[Collected data]

- Opening Delimiter -

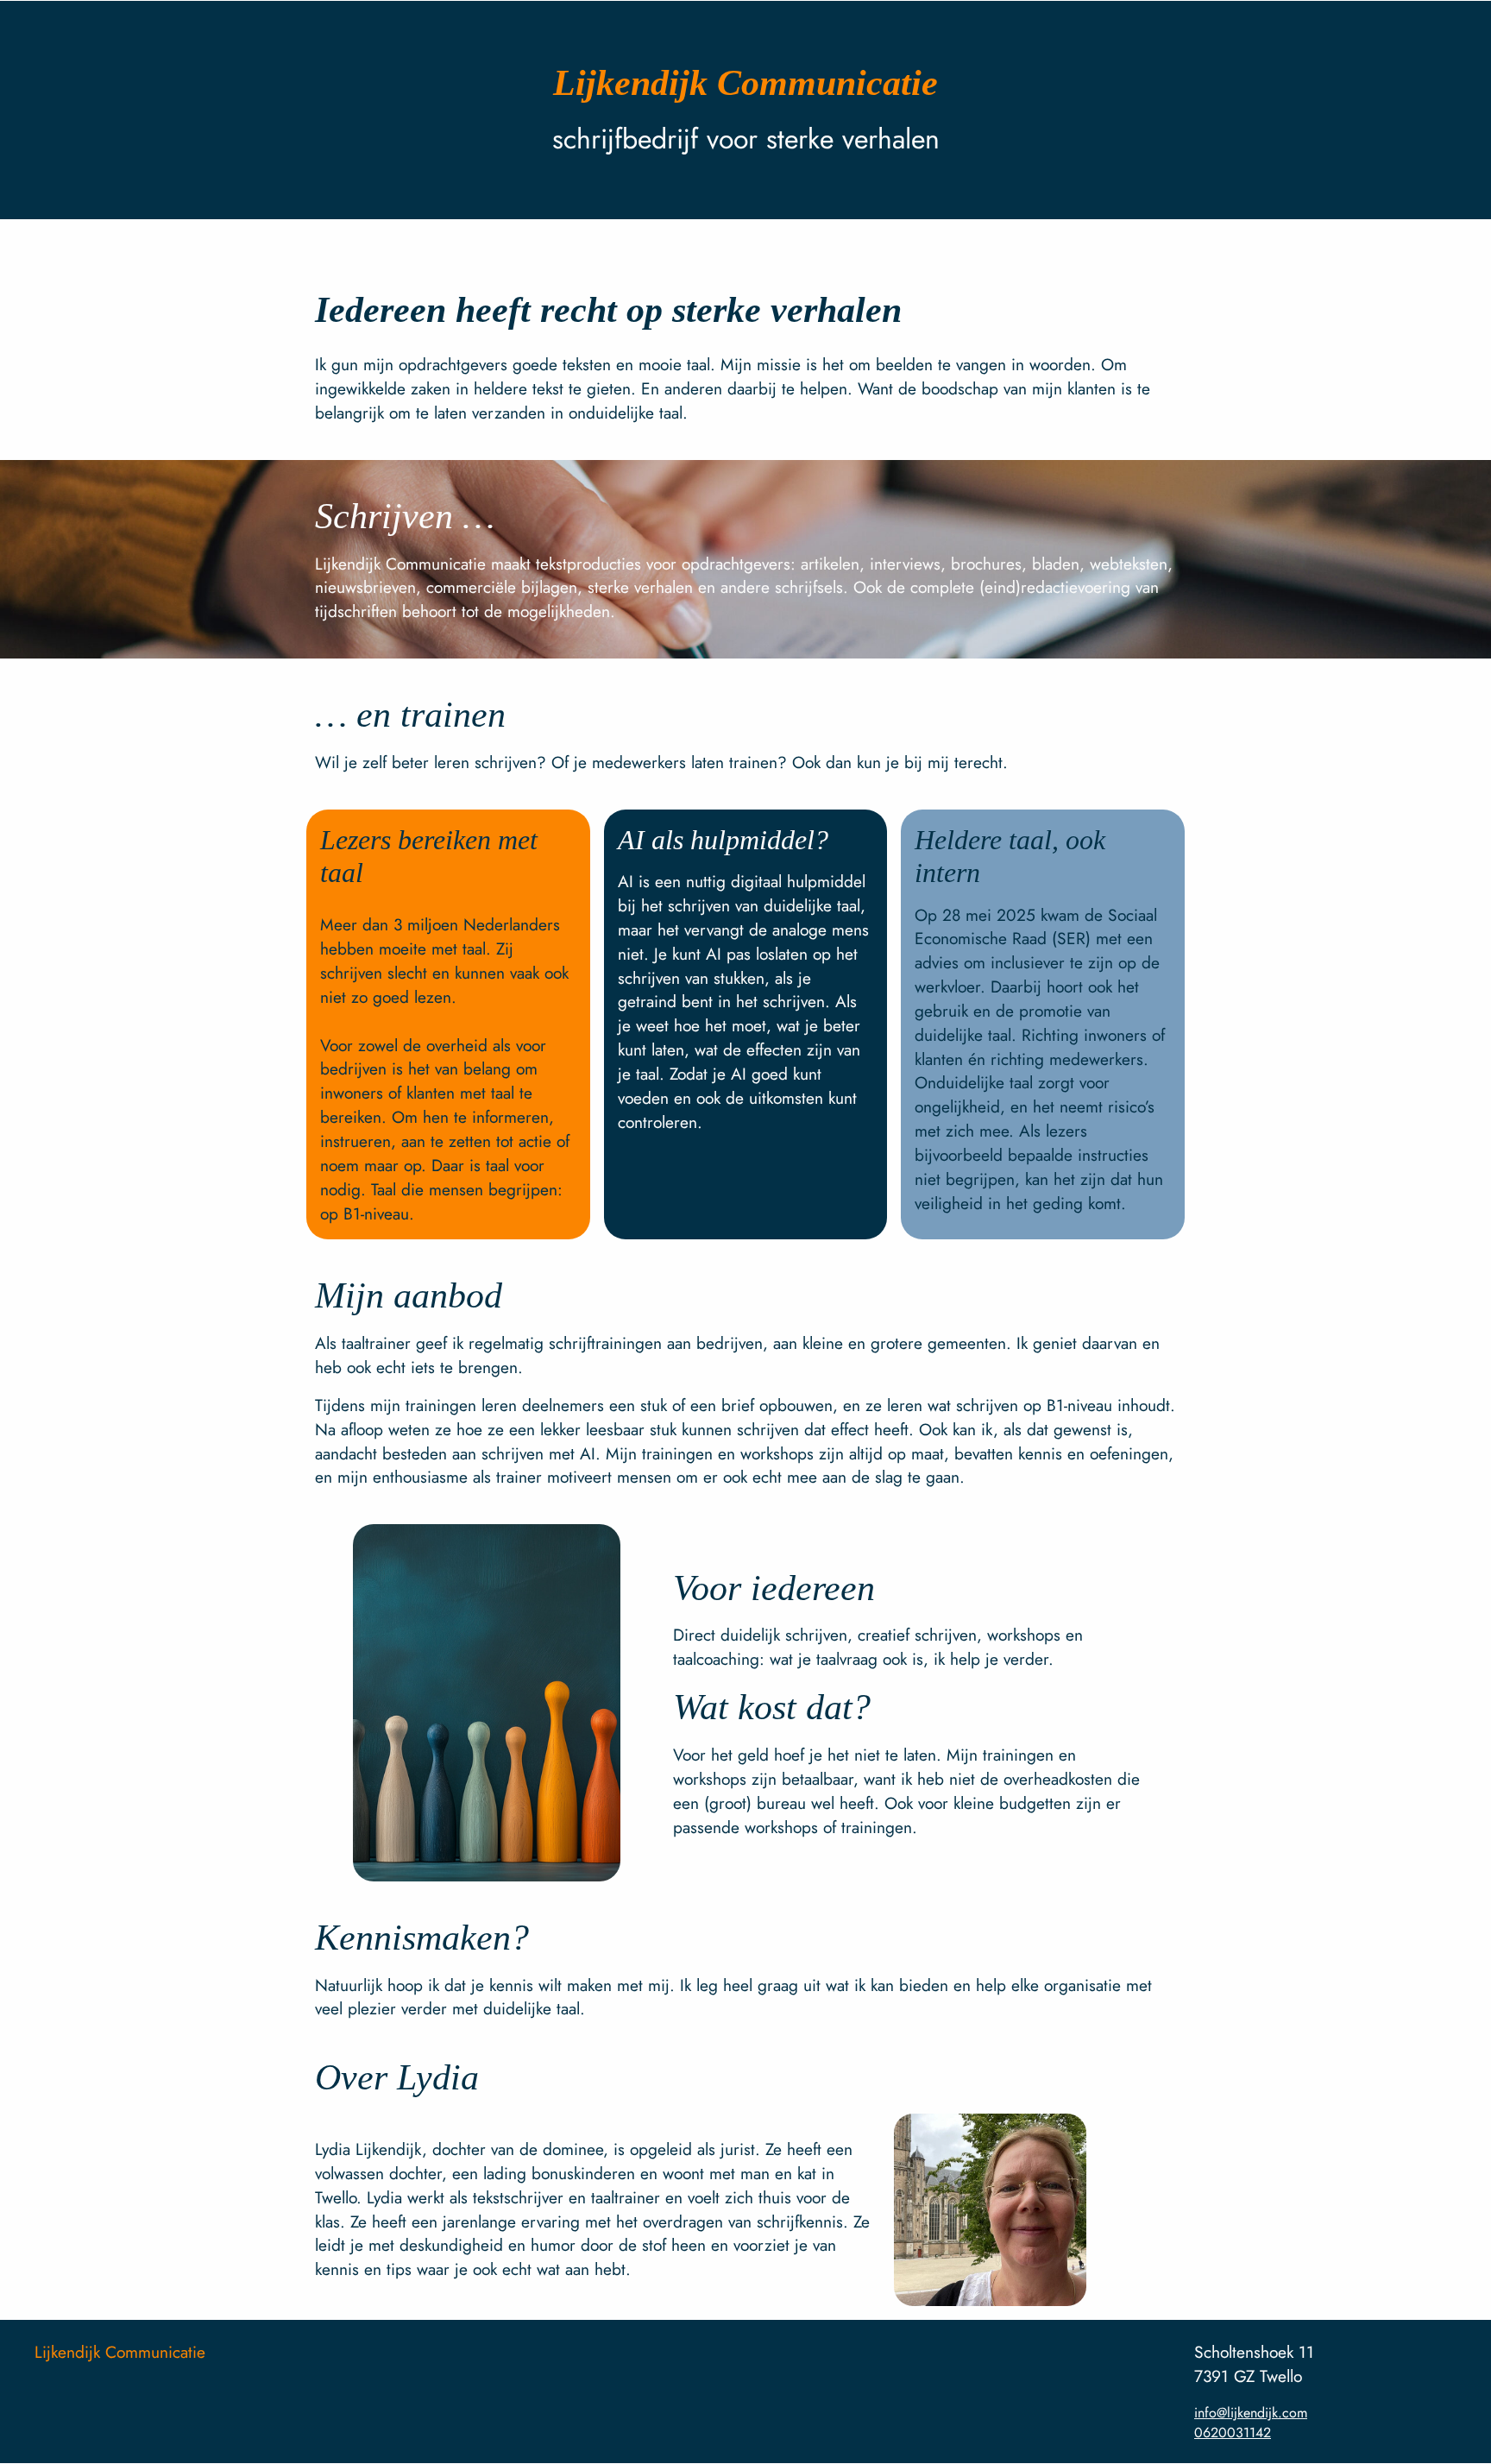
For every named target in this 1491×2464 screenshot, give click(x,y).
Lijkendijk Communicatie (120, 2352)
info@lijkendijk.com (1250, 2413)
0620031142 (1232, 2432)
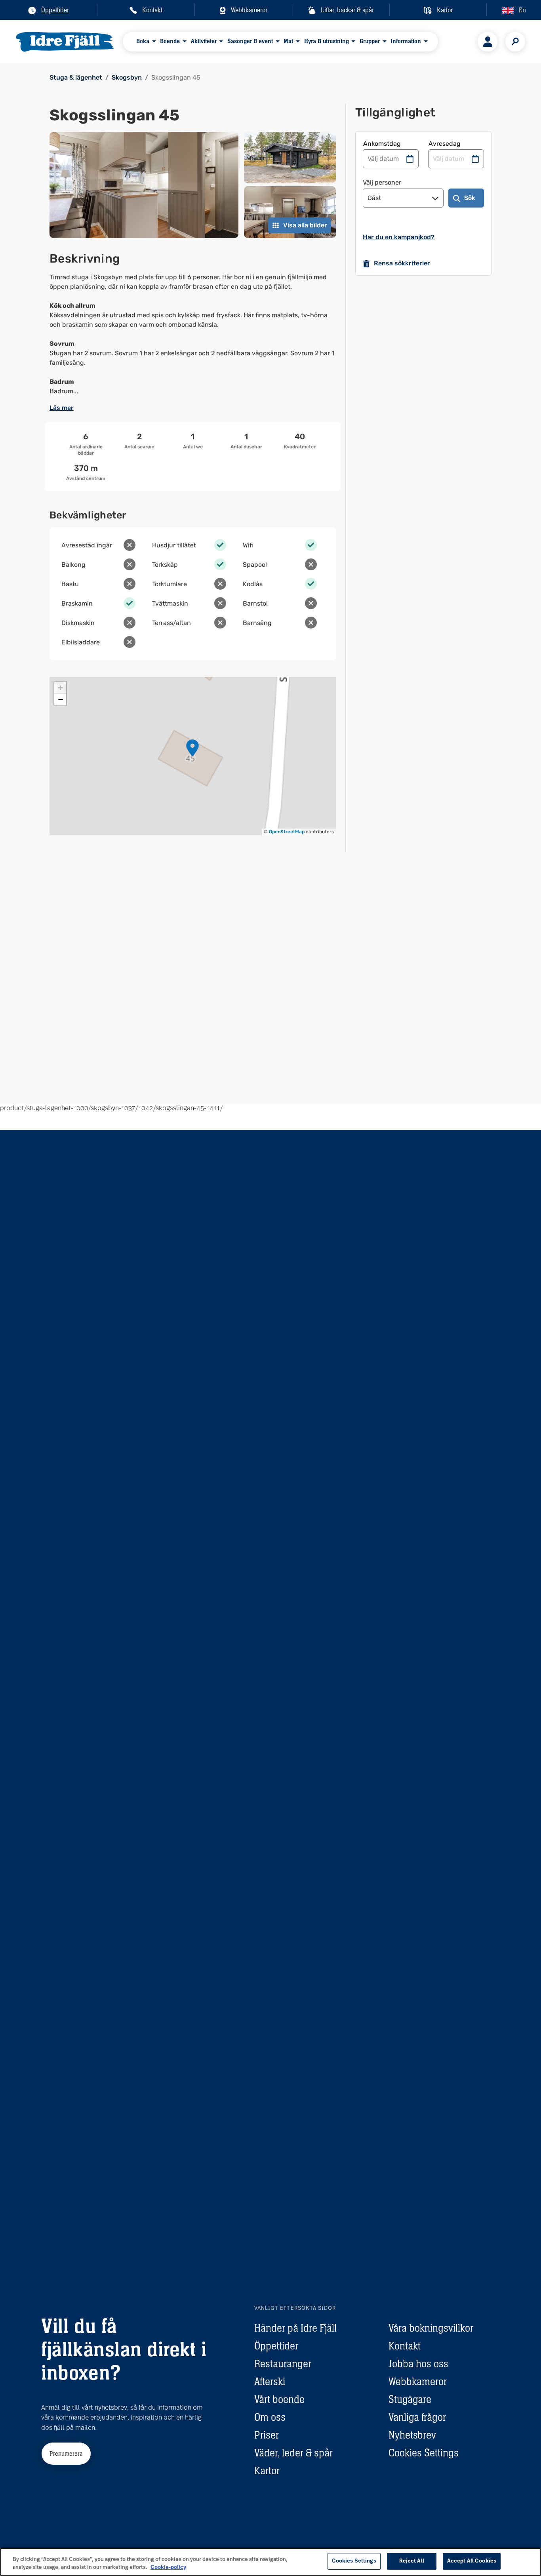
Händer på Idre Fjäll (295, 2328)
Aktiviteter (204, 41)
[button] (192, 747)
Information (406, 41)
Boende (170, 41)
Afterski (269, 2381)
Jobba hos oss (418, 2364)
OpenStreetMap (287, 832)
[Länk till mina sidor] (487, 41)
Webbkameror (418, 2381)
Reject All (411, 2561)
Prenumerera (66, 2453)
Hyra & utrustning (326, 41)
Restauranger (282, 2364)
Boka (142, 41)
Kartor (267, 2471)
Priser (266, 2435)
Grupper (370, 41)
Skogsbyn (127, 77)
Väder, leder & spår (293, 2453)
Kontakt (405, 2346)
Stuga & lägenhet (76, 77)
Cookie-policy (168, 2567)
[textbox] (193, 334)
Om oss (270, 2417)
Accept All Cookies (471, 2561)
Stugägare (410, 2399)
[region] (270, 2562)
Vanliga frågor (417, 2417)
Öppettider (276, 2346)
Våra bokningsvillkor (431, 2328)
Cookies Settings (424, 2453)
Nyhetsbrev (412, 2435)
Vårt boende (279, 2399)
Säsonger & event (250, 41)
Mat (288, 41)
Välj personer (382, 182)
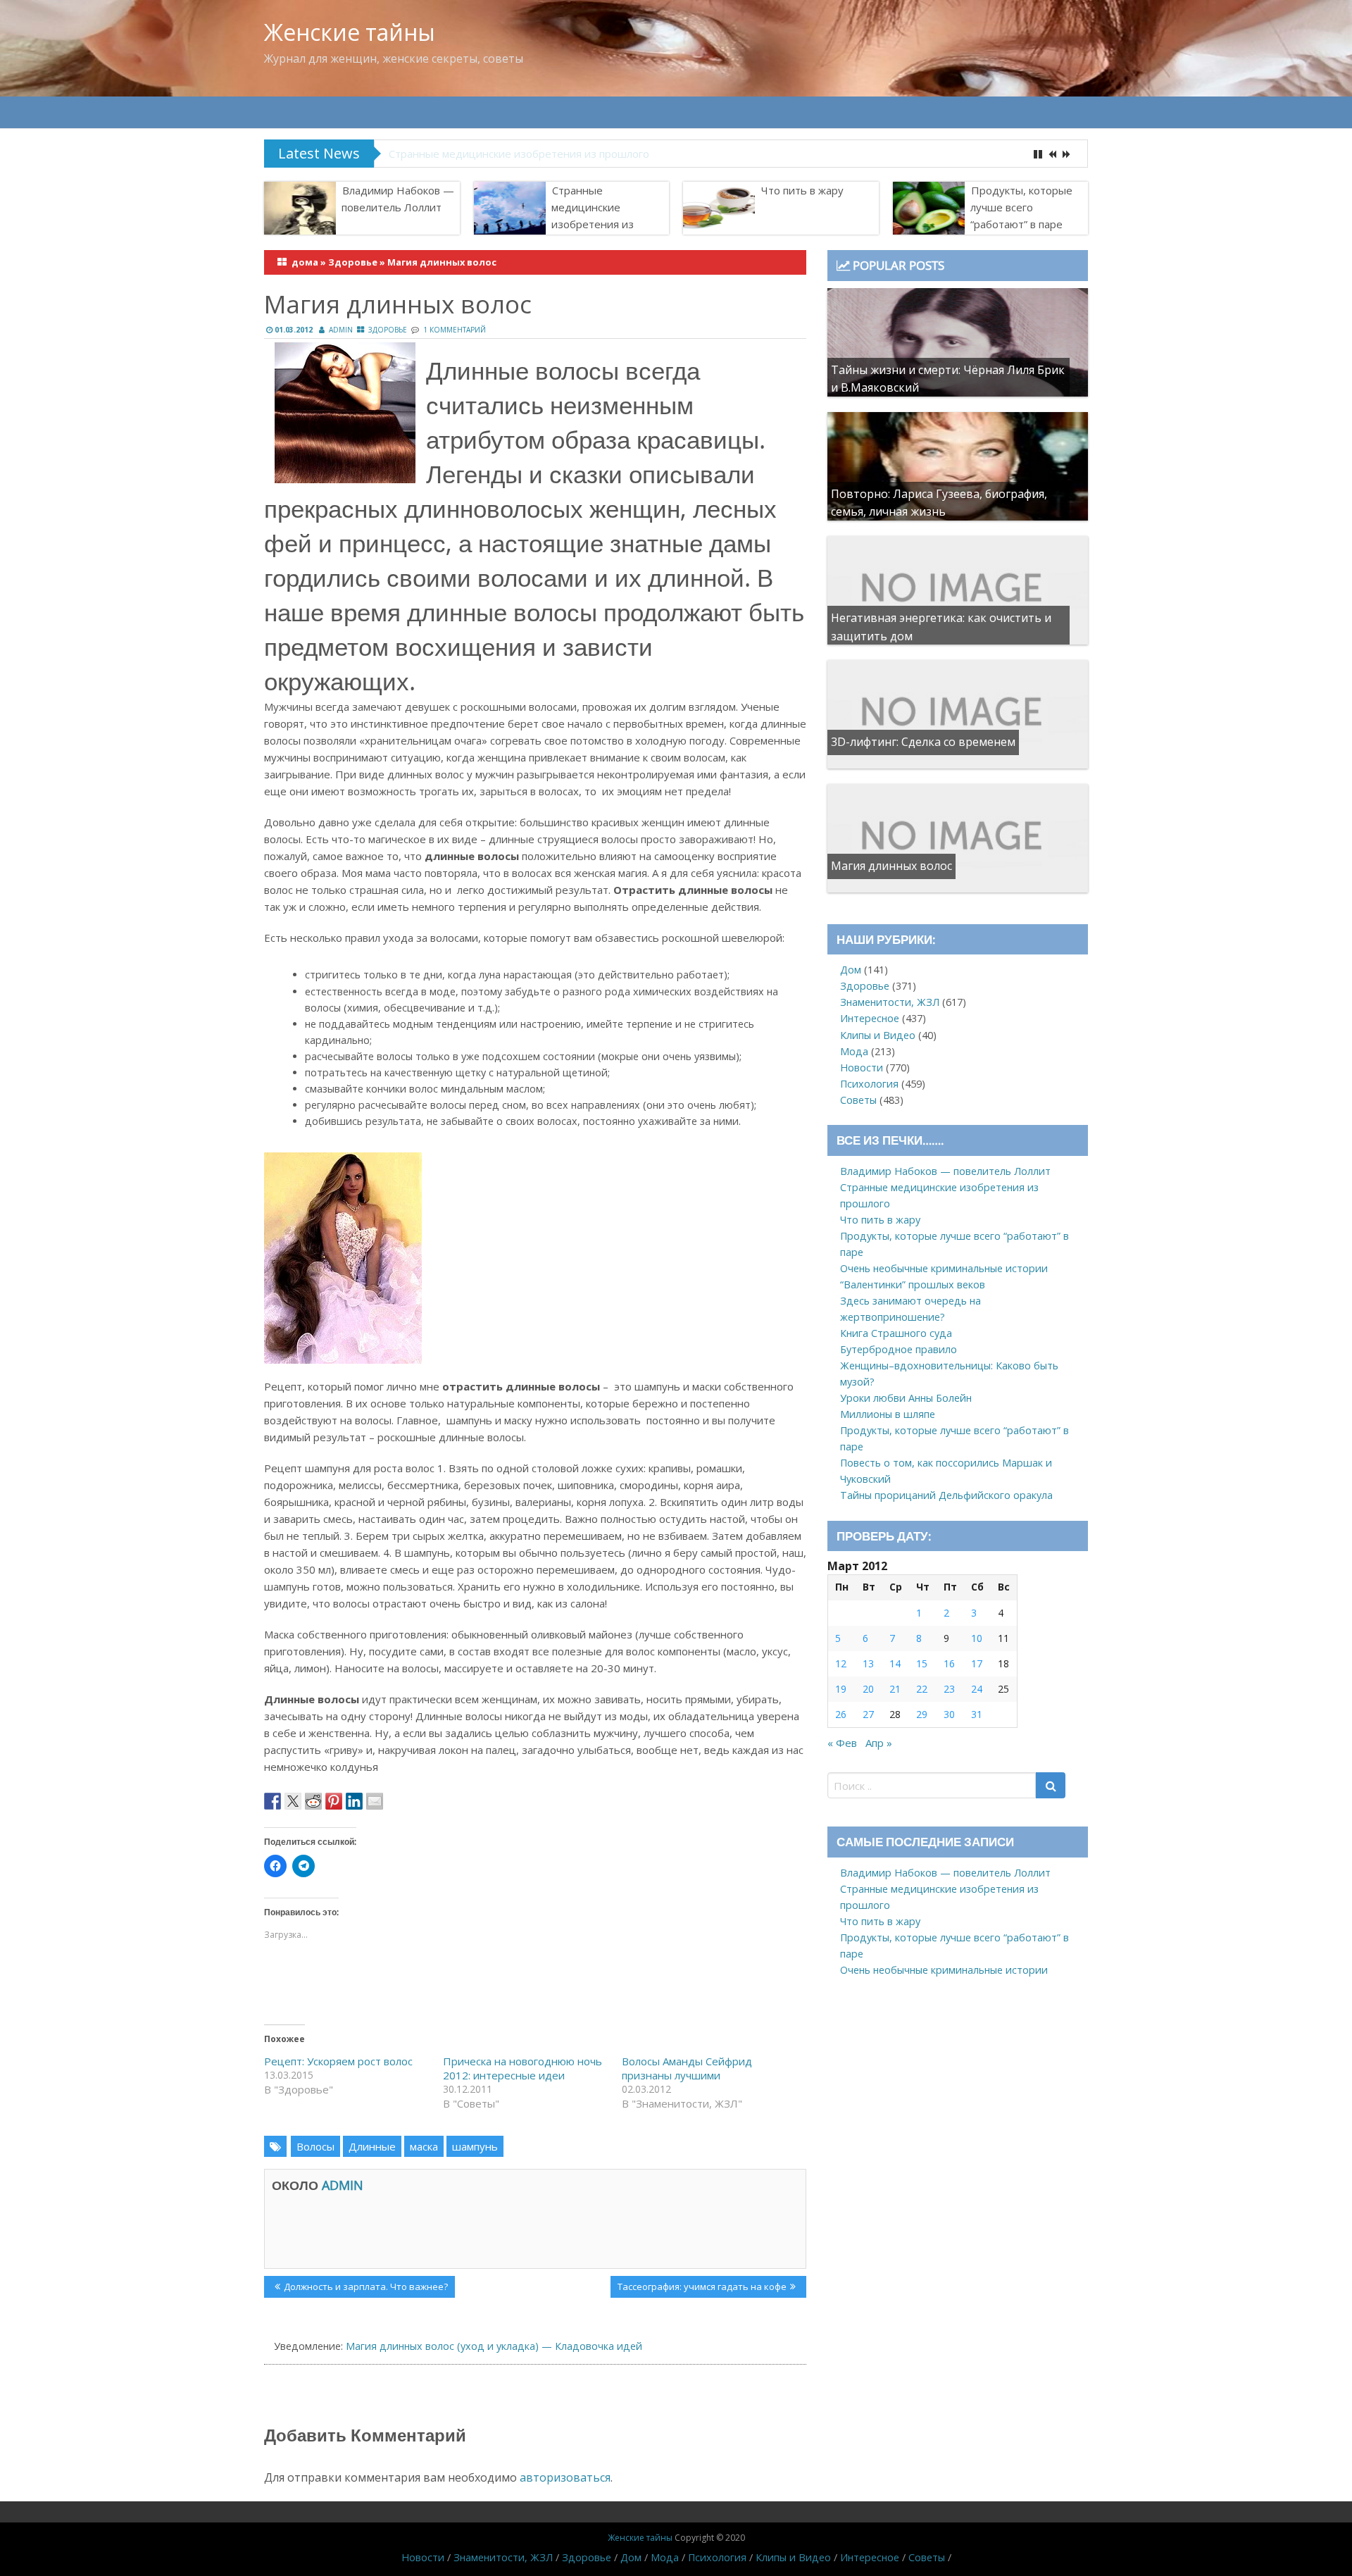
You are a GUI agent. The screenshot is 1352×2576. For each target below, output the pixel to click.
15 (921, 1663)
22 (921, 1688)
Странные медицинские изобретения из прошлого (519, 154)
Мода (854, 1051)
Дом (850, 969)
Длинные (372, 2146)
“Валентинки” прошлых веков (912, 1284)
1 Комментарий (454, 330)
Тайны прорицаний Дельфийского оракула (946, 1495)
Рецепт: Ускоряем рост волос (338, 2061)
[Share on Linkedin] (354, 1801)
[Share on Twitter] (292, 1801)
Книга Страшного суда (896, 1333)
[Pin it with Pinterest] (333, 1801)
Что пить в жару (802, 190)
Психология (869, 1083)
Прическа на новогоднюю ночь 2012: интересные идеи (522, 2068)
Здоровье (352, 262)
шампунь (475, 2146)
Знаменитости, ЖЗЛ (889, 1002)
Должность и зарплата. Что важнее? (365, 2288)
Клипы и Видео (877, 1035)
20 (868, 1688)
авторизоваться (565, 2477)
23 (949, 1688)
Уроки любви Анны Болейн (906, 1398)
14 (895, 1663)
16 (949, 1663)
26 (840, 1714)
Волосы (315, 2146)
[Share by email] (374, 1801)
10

- Closing Delimiter -

● What to work on
Reproduce only the lines above, starting at the line with "Väder, leder & spår (293, 2453)" and ending at the line with "Öppettider (276, 2346)", exactly as written.

● Response
Väder, leder & spår (293, 2453)
Kontakt (405, 2346)
Stuga & lägenhet (76, 77)
Cookie-policy (168, 2567)
[textbox] (193, 334)
Om oss (270, 2417)
Accept All Cookies (471, 2561)
Stugägare (410, 2399)
[region] (270, 2562)
Vanliga frågor (417, 2417)
Öppettider (276, 2346)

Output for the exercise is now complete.